WASHINGTON—A report released today by The Pew Charitable Trusts finds that lawsuits brought by a company with an attorney versus an individual who often has no legal representation are increasingly dominating state civil courts. Less than 10 percent of defendants in debt collection lawsuits studied from 2010 to 2019 had counsel, compared with nearly all plaintiffs.
The report, “How Debt Collectors Are Transforming the Business of State Courts,” examines trends in debt collection lawsuits across state and local civil courts over the past two decades and finds that, although debt claims represented just 1 in 9 civil cases in all state courts in 1993, they made up 1 in 4 by 2013—with available state data since 2013 suggesting that this trend has continued.
Debt claims were the most common type of civil case in eight of the 12 states for which at least some court data were available—Alaska, Colorado, Missouri, Nevada, New Mexico, Texas, Utah, and Virginia.
“As the COVID-19 pandemic continues to shutter businesses and disrupt the national economy, the number of debt collection lawsuits may continue to grow,” said Erika Rickard, director of the civil legal system modernization project at Pew. “This coming wave presents a critical opportunity for court leaders and other policymakers to take action to ensure that all parties in state civil courts have the chance to be heard and receive a ruling based on the facts.”
Other key findings from Pew’s report include:
- People sued for debts rarely have legal representation, but those who do tend to have better outcomes. According to studies in multiple jurisdictions, consumers with legal representation in a debt claim are more likely to win their case outright or reach a mutually agreed settlement with the plaintiff.
- Debt lawsuits frequently end in default judgment, indicating that many people do not respond when sued for a debt. Over the past decade in the jurisdictions for which data are available, courts have resolved more than 70 percent of debt collection lawsuits with default judgments for the plaintiff. Unlike most court rulings, these judgments are issued, as the name indicates, by default and without consideration of the facts of the complaint—and instead are issued in cases where the defendant does not show up to court or respond to the suit. The prevalence of these judgments indicates that millions of consumers do not participate in debt claims against them.
- Default judgments exact heavy tolls on consumers. Courts routinely order consumers to pay accrued interest as well as court fees, which together can exceed the original amount owed. Other harmful consequences can include garnishment of wages or bank accounts, seizure of personal property, and even incarceration.
- States collect and report little data regarding their civil legal systems. Although 49 states and the District of Columbia provide public reports of civil cases each year, 38 states and the District include no detail about the number of debt cases. And in 2018, only two states provided figures on default judgments in any of their state’s debt cases. Texas is the only state that reports on all types of cases, including outcomes, across all courts.

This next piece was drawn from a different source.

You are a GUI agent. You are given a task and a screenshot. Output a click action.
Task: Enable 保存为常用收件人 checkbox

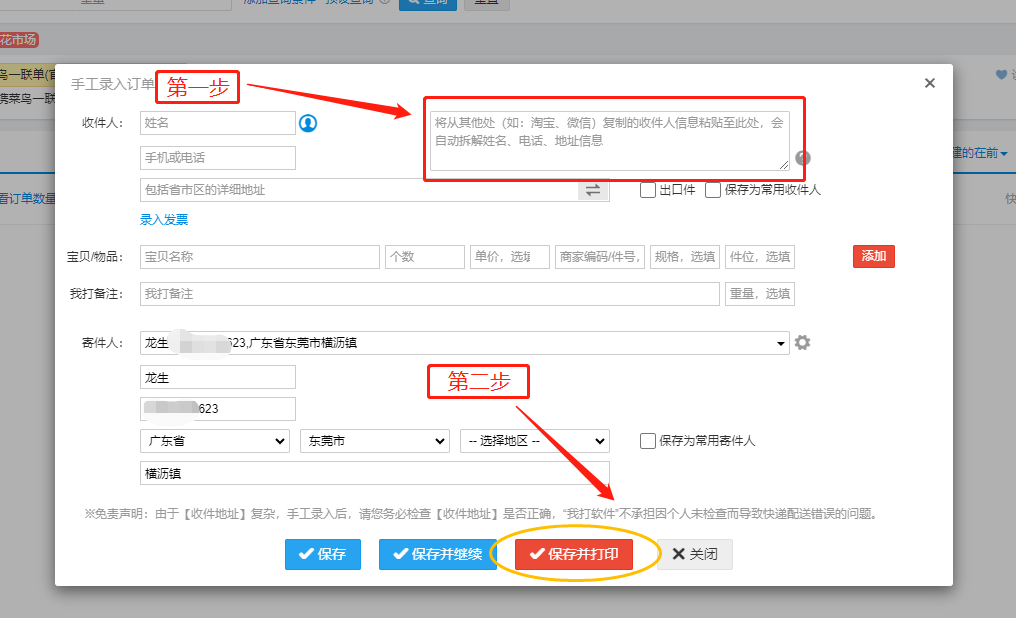(x=713, y=190)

- States are beginning to recognize and enact reforms to address the challenges of debt claims. From 2009 to 2019, 12 states made changes to policy—seven via legislation and five through court rules—to improve courts' ability to meet the needs of all debt claim litigants.
“By having clear data on the number of debt claims in our courts, we’re able to see the rise of these cases across our state,” said Nathan Hecht, chief justice of the Texas Supreme Court and president of the Conference of Chief Justices. “The shifting landscape of cases resolved in civil courts requires us to look closely at the way we handle these cases.”
The report identified several steps that states can take to improve the handling of debt collection cases:
- Track data about debt claims to better understand the extent to which these lawsuits affect parties and at which stages of civil proceedings courts can more appropriately support all litigants.
- Review state policies, court rules, and common practices to identify procedures that can ensure that both sides in a debt collection case have an opportunity to effectively present their cases. Examples of such reforms include ensuring that all parties are notified about lawsuits; requiring plaintiffs to demonstrate that the named defendant owes the debt sought and that the debt is owned by the plaintiff; and in some states, enhanced enforcement of the prohibitions on lawsuits for which the legal right to sue has expired.
- Modernize the relationship between courts and their users by providing relevant timely procedural information to all parties and moving more processes online to make them more accessible to users with or without attorneys.
“Debt collection cases epitomize the challenges facing the civil legal system nationwide,” added Rickard. “But state leaders are beginning to act to address critical issues of access and efficiency. The steps outlined in this report can help them do even more to improve the handling of these cases and the outcomes for all parties.”